---- Page text

Tag Archives: central line

Hold the Line


My central line removal finally went ahead today. I can’t quite believe it and I keep forgetting that it has gone for good!

The removal took longer than planned, the doctor said that there was some really tough tissue around the line that was holding onto it which became quite tricky to separate! He injected a load of anaesthetic, then using a scalpel and forceps just cut away at the bits of tissue for around 40 minutes! After he had started I was wishing I’d asked for gas and air as there were quite a few sharp pains throughout, but the doctor was really helpful as he put more anaesthetic in whenever it felt too bad.

I took a comparison photo, one of the line so you could all see what the whole thing looks like and even got one of me holding the line once it had come out so here are some of those… if a little bit of blood will make you feel ill then don’t look right!

--------
---- Information provided

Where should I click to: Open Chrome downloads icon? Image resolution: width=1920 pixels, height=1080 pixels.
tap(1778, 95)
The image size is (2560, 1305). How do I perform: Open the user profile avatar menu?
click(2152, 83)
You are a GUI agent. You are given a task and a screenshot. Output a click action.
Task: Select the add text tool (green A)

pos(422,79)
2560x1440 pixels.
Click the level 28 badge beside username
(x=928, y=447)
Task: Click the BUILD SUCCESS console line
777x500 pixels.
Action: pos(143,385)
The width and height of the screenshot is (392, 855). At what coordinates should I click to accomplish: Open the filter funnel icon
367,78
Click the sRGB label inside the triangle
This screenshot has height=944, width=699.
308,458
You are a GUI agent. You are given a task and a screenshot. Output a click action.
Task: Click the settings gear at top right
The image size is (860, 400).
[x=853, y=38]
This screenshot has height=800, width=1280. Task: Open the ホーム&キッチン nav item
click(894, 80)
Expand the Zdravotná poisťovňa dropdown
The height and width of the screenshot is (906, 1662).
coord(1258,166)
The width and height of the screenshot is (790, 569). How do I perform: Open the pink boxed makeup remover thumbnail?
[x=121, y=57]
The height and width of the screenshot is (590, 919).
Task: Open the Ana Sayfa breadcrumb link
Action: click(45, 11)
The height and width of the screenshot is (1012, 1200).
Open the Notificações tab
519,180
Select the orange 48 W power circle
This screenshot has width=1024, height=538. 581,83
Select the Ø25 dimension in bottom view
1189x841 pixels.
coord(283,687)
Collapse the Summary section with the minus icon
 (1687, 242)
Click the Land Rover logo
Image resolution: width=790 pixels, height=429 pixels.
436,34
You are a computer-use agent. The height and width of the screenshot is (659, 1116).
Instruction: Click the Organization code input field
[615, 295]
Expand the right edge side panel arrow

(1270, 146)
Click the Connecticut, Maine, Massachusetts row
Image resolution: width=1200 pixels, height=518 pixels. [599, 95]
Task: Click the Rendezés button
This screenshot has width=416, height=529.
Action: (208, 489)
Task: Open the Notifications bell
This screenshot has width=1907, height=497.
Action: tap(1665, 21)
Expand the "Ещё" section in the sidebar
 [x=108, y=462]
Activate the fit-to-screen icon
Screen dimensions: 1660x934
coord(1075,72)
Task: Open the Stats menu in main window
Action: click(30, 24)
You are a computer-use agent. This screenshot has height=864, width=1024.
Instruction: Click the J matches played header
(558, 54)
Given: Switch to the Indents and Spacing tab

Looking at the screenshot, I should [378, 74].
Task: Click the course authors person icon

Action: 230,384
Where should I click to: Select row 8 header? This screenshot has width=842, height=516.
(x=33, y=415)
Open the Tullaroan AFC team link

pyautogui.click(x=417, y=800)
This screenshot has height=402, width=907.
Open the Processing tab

--------

▸ **Brief 1**:
In the post about the central line removal, for about how long did the doctor cut away the tissue around the line?
▸ **Brief 2**:
Carry on the post about the central line removal, picking up after its final sentence.

▸ **Task output 1**:
Around 40 minutes.

▸ **Task output 2**:
hickman line












Afterwards we headed over to have a cuppa and catch up with a friend and fellow patient who is staying in a flat opposite the hospital while she undergoes her treatment. We sat out on the roof terrace and had a good old natter about all things Leukaemia related which was great!

It already feels lighter not having the line dangling from my chest but it will be more comfortable in a week once the stitch has been removed! For the moment I am using Paracetamol to dull any pain and hoping that there won’t be a load of bruising when I wake up tomorrow.


The Course of Hospital Procedures Never Did Run Smooth


So today’s blog post was going to reveal some exciting news (and therefore excuse the fact that I neglected in writing as much last week). The plan was to have my line taken out and I thought I would surprise you by keeping it a secret until after!

*Now go back and read the title again…*

As you may have deduced just then, said removal was not completed. The consultant at Southampton wasn’t happy with my bloods yet, they need to be higher and stay up for it to be safe to take the Hickman line out. I don’t mind as I know it will happen sometime in the near future, another week doesn’t make any difference to me; I’m certainly used to it’s presence!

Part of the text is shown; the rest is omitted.